Modi, Xi weigh meeting as chill remains in ties
The Hindu
MEA backs German envoy’s comments on Beijing’s ‘outrageous’ claims on Arunachal Pradesh, in its latest message to China
India and China are weighing a first meeting between Prime Minister Narendra Modi and President Xi Jinping in almost three years, even as a chill remains in relations with an as-yet-unresolved border crisis and increasingly sharp recent exchanges between the two countries.
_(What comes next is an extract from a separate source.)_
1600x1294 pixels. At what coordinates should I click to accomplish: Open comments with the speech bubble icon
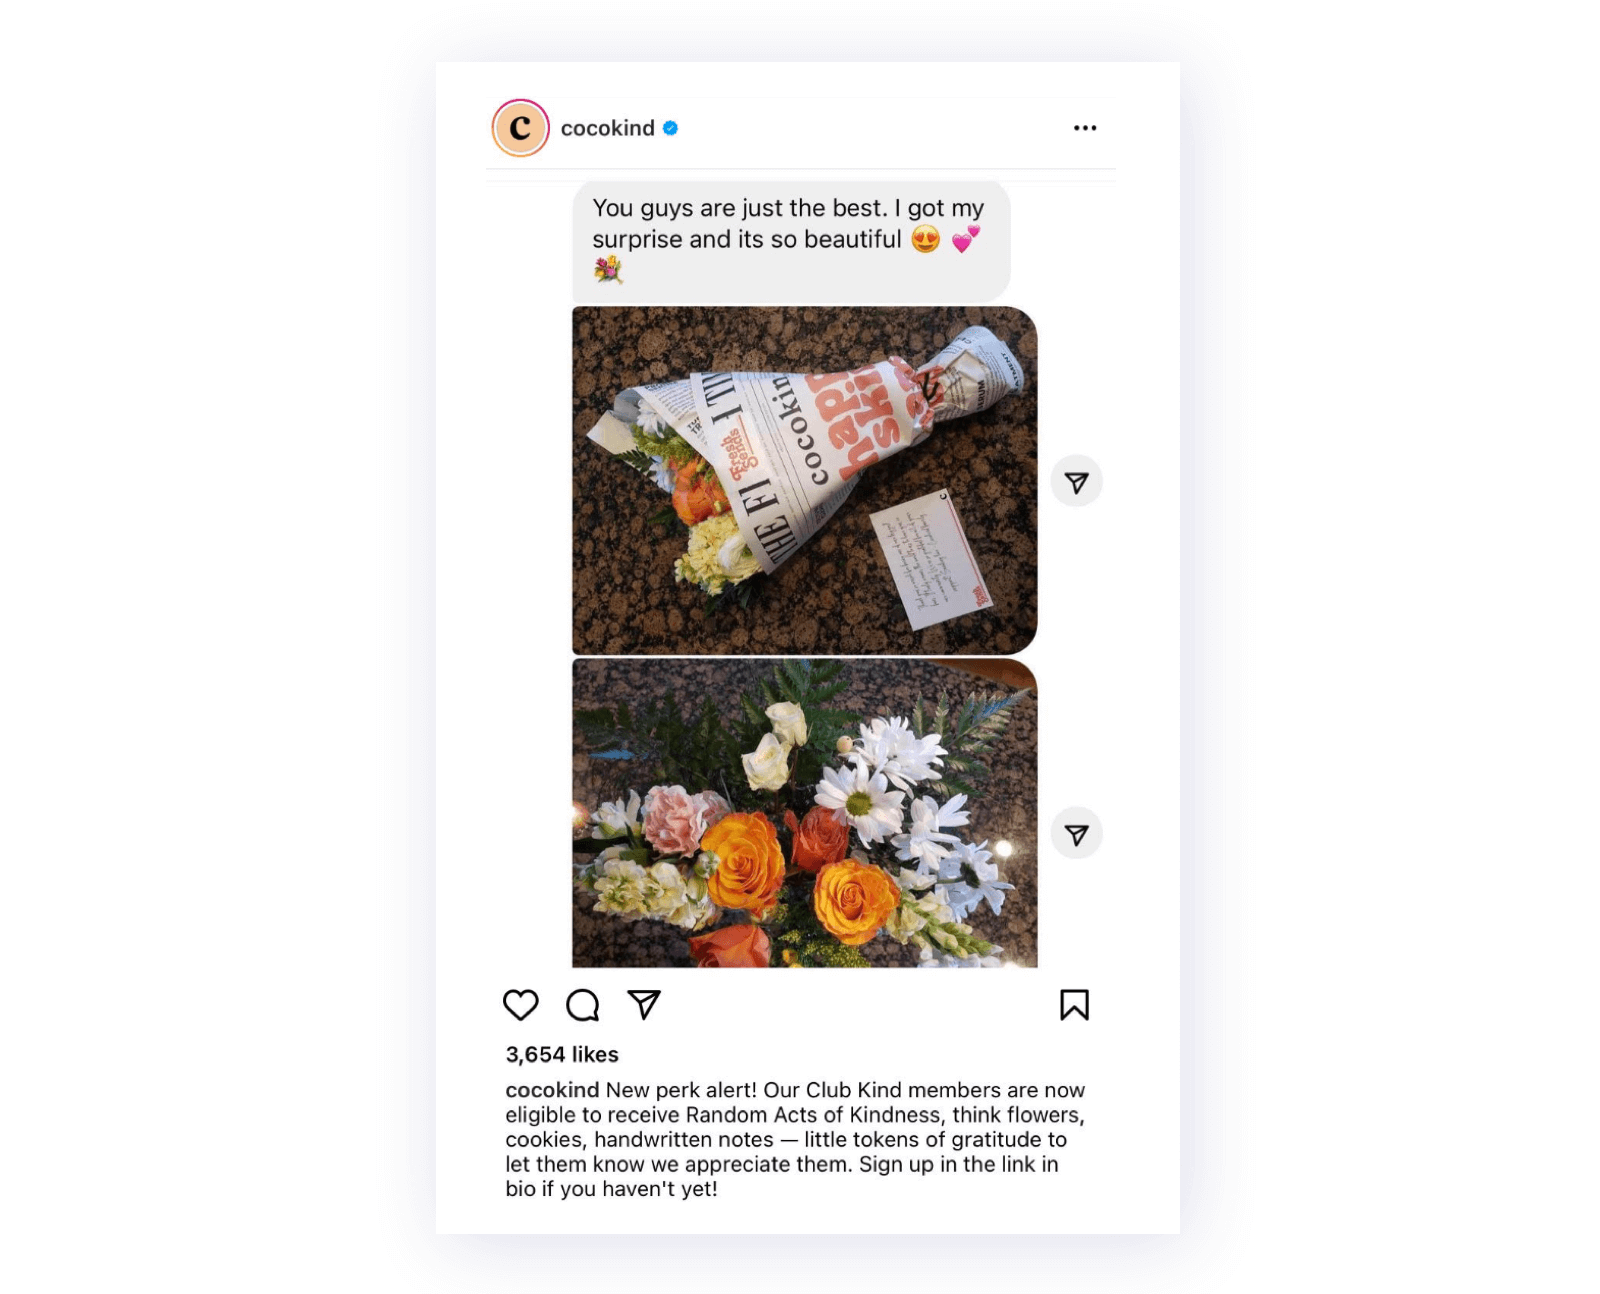pos(582,1005)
While this meeting could come as early as mid-September, with both leaders currently expected to be present at the Shanghai Cooperation Organisation (SCO) summit in Uzbekistan, the G20 meet in mid-November in Indonesia, where both have confirmed their attendance, offers another possibility.
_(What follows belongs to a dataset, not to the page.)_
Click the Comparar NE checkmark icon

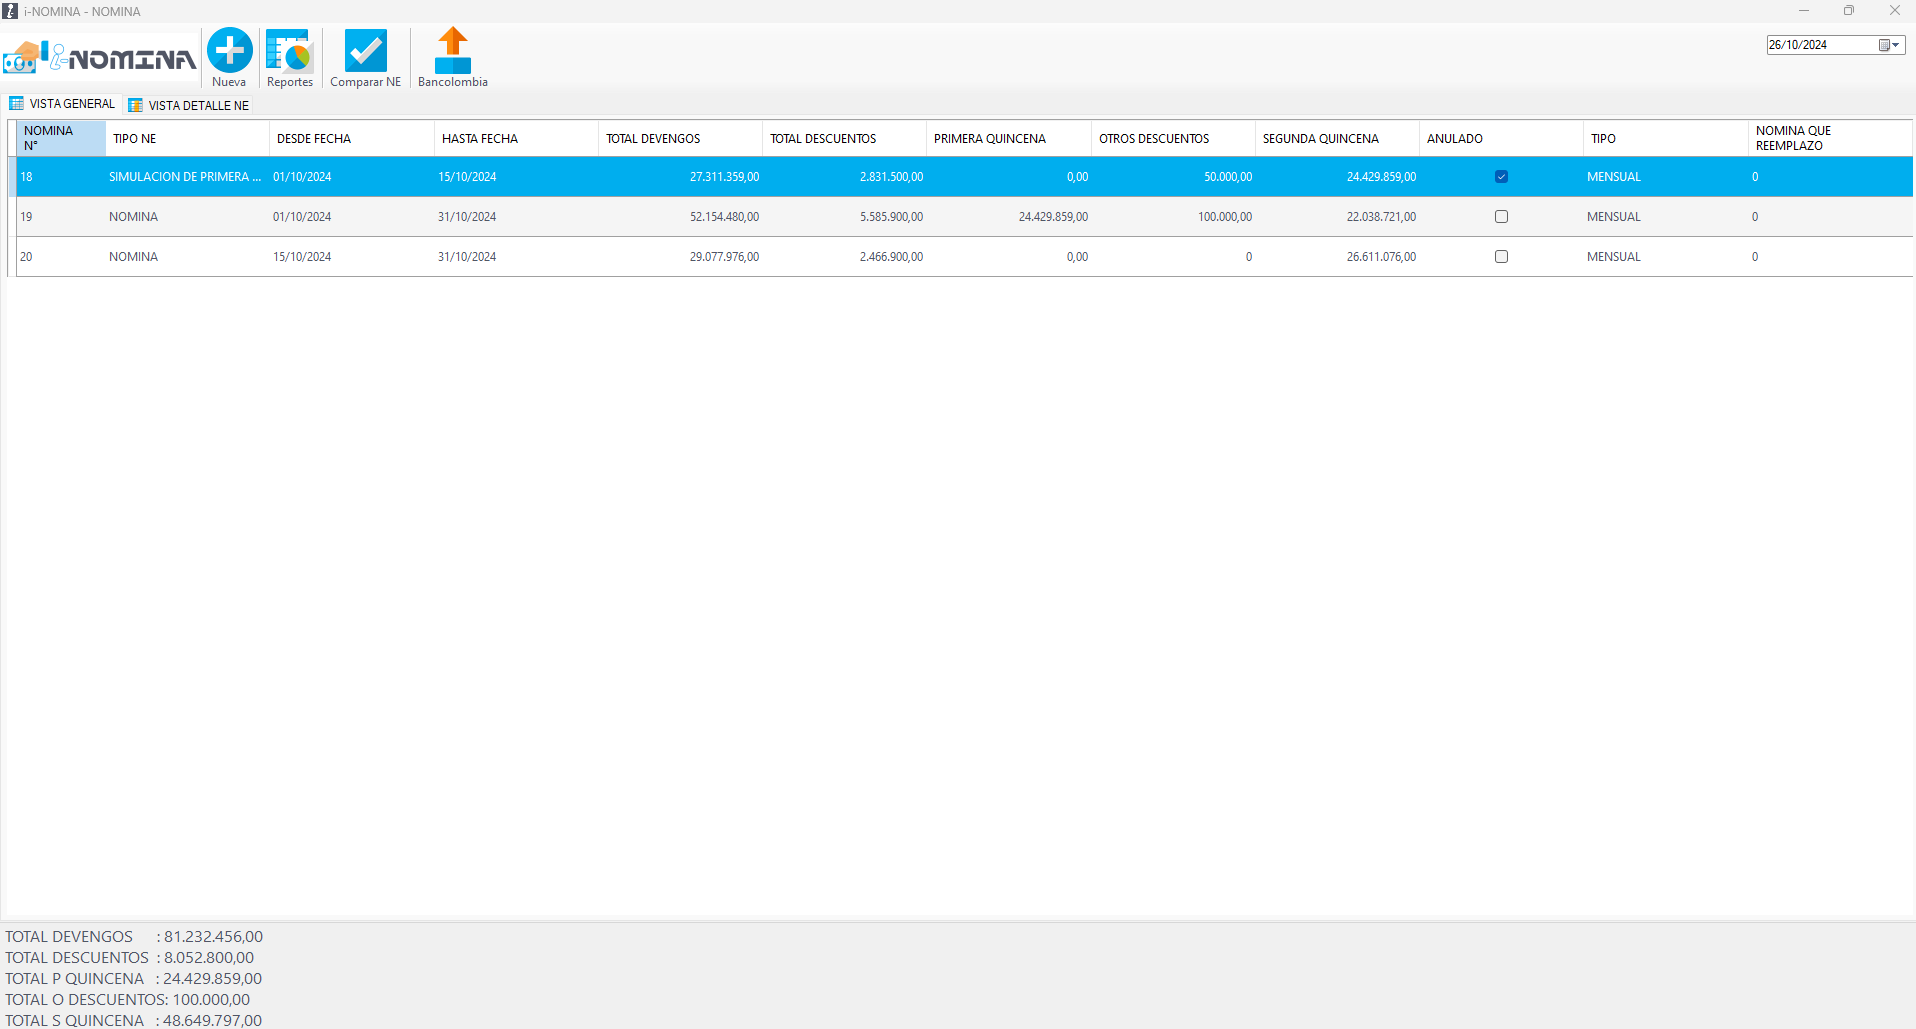point(365,51)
A meeting does, however, come with risks for New Delhi, which has viewed warily China’s recent attempts to portray ties as “normal” despite the situation at the Line of Actual Control (LAC), a perception that a high-level meet may reinforce. New Delhi reluctantly hosted Foreign Minister Wang Yi in March as he visited the region, but conveyed a strong message that India would not accept China’s demand to keep the border “in an appropriate place” and restore relations.
India has since kept up that messaging in public. On Thursday, the Ministry of External Affairs (MEA) backed the German Ambassador to India's comments calling China's claims on Arunachal Pradesh as "outrageous" and its transgressions at the LAC a "violation of international law". Responding to German envoy Phillip Ackerman's comments, which had generated anger in Beijing, MEA spokesperson Arindam Bagchi said the international community has a "proper appreciation" of India’s stand on boundary issues.
On August 29, Mr. Jaishankar, in a speech in New Delhi on August 29, repeated for the third time in recent weeks India’s stand that normalcy in ties was predicated on normalcy on the border, a position he expressed last month during visits to Australia and Brazil, saying it was not “a conditionality we are imposing” but “stating the facts” on past agreements between the two sides. China’s military, for its part, last week cited those same agreements, which India has accused China of violating, to oppose upcoming India-U.S. high altitude military exercises, calling them “meddling”.
Mr. Jaishankar also indicated that differences went beyond the border, and pushed back against Mr. Xi’s earlier call for an “Asia for Asians”, describing it as “a sentiment that was encouraged in the past, even in our own country, by political romanticism”. He also cautioned, when speaking of an “Asian century”, against “overtones of triumphalism with which India at least should not be comfortable”.
Past meetings between Mr. Modi and Mr. Xi have been seen by both sides as helping calm border tensions — a brief conversation in July 2017 on the sidelines of a summit was seen as breaking the deadlock that led to the resolution of the stand-off in Doklam the following month. In recent months, however, the Chinese military has continued with a hardline stance on slow-moving LAC talks and refused to restore the status quo, a stand which, given Mr. Xi’s apparently tight control over the People’s Liberation Army (PLA), appears to be following his direction.